• **Dataset entries**
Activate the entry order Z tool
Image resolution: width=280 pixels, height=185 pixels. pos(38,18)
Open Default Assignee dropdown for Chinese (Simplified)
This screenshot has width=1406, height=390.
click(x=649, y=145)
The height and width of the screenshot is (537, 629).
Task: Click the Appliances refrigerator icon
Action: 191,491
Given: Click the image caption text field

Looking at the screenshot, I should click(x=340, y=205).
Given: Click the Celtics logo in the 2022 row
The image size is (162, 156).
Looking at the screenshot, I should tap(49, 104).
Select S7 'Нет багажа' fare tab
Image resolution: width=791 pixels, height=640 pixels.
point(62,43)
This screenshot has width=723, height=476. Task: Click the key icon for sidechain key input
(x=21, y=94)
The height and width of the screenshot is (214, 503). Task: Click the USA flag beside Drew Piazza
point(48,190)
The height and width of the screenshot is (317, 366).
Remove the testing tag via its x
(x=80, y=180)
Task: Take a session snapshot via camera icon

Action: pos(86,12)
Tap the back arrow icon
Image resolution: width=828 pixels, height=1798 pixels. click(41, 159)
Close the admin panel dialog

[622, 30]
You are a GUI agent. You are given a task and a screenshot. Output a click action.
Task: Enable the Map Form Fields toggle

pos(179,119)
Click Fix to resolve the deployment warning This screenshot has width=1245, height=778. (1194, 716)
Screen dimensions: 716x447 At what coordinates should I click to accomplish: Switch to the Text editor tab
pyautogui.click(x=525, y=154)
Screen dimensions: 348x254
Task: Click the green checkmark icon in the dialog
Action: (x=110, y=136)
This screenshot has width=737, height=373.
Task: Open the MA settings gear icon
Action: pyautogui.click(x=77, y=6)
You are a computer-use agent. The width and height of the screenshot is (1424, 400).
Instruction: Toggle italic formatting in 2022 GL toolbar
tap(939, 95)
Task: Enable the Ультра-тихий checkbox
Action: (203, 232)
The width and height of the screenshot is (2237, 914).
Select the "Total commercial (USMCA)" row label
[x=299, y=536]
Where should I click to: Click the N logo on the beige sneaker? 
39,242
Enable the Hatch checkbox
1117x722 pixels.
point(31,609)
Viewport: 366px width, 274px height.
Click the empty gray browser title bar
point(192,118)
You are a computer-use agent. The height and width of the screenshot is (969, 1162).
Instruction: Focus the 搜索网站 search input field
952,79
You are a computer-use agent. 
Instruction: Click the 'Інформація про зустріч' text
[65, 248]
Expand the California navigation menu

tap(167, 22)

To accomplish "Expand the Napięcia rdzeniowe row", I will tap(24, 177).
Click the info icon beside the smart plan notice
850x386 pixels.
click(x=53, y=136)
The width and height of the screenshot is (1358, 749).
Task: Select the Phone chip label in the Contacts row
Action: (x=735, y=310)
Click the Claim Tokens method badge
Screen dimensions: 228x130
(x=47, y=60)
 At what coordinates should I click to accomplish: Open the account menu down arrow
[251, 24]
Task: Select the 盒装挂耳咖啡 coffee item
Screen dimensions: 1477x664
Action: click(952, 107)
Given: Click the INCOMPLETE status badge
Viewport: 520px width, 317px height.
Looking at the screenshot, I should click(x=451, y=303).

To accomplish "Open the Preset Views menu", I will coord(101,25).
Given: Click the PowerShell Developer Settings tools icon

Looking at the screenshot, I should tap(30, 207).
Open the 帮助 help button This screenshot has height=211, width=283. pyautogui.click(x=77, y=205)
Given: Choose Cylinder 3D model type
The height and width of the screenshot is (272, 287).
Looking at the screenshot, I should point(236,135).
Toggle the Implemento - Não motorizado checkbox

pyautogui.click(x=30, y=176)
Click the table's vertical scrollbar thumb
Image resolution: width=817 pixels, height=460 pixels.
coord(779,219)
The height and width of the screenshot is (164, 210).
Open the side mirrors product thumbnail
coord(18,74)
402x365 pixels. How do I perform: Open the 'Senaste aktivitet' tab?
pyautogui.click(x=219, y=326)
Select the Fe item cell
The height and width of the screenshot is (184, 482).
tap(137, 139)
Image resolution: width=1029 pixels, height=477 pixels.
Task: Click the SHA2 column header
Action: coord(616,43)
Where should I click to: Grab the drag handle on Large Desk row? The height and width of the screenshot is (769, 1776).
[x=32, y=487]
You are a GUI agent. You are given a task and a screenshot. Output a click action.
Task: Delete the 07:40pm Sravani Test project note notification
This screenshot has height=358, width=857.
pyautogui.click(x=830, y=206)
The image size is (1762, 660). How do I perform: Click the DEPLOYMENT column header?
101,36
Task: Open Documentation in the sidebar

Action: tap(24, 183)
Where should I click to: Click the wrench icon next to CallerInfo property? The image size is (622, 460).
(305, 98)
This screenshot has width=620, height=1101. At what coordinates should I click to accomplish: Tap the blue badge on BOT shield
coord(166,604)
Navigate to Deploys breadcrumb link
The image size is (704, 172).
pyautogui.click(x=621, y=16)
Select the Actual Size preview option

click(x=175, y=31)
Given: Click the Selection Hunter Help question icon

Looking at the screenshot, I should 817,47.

• **WORK TO BE COMPLETED**
Print, from the entries above, the line with "Open the 帮助", the line with "Navigate to Deploys breadcrumb link" and all lines between them, exactly and with nothing else.

• **EXPECTED ANSWER**
Open the 帮助 help button This screenshot has height=211, width=283. pyautogui.click(x=77, y=205)
Given: Choose Cylinder 3D model type
The height and width of the screenshot is (272, 287).
Looking at the screenshot, I should point(236,135).
Toggle the Implemento - Não motorizado checkbox

pyautogui.click(x=30, y=176)
Click the table's vertical scrollbar thumb
Image resolution: width=817 pixels, height=460 pixels.
coord(779,219)
The height and width of the screenshot is (164, 210).
Open the side mirrors product thumbnail
coord(18,74)
402x365 pixels. How do I perform: Open the 'Senaste aktivitet' tab?
pyautogui.click(x=219, y=326)
Select the Fe item cell
The height and width of the screenshot is (184, 482).
tap(137, 139)
Image resolution: width=1029 pixels, height=477 pixels.
Task: Click the SHA2 column header
Action: coord(616,43)
Where should I click to: Grab the drag handle on Large Desk row? The height and width of the screenshot is (769, 1776).
[x=32, y=487]
You are a GUI agent. You are given a task and a screenshot. Output a click action.
Task: Delete the 07:40pm Sravani Test project note notification
This screenshot has height=358, width=857.
pyautogui.click(x=830, y=206)
The image size is (1762, 660). How do I perform: Click the DEPLOYMENT column header?
101,36
Task: Open Documentation in the sidebar

Action: tap(24, 183)
Where should I click to: Click the wrench icon next to CallerInfo property? The image size is (622, 460).
(305, 98)
This screenshot has width=620, height=1101. At what coordinates should I click to accomplish: Tap the blue badge on BOT shield
coord(166,604)
Navigate to Deploys breadcrumb link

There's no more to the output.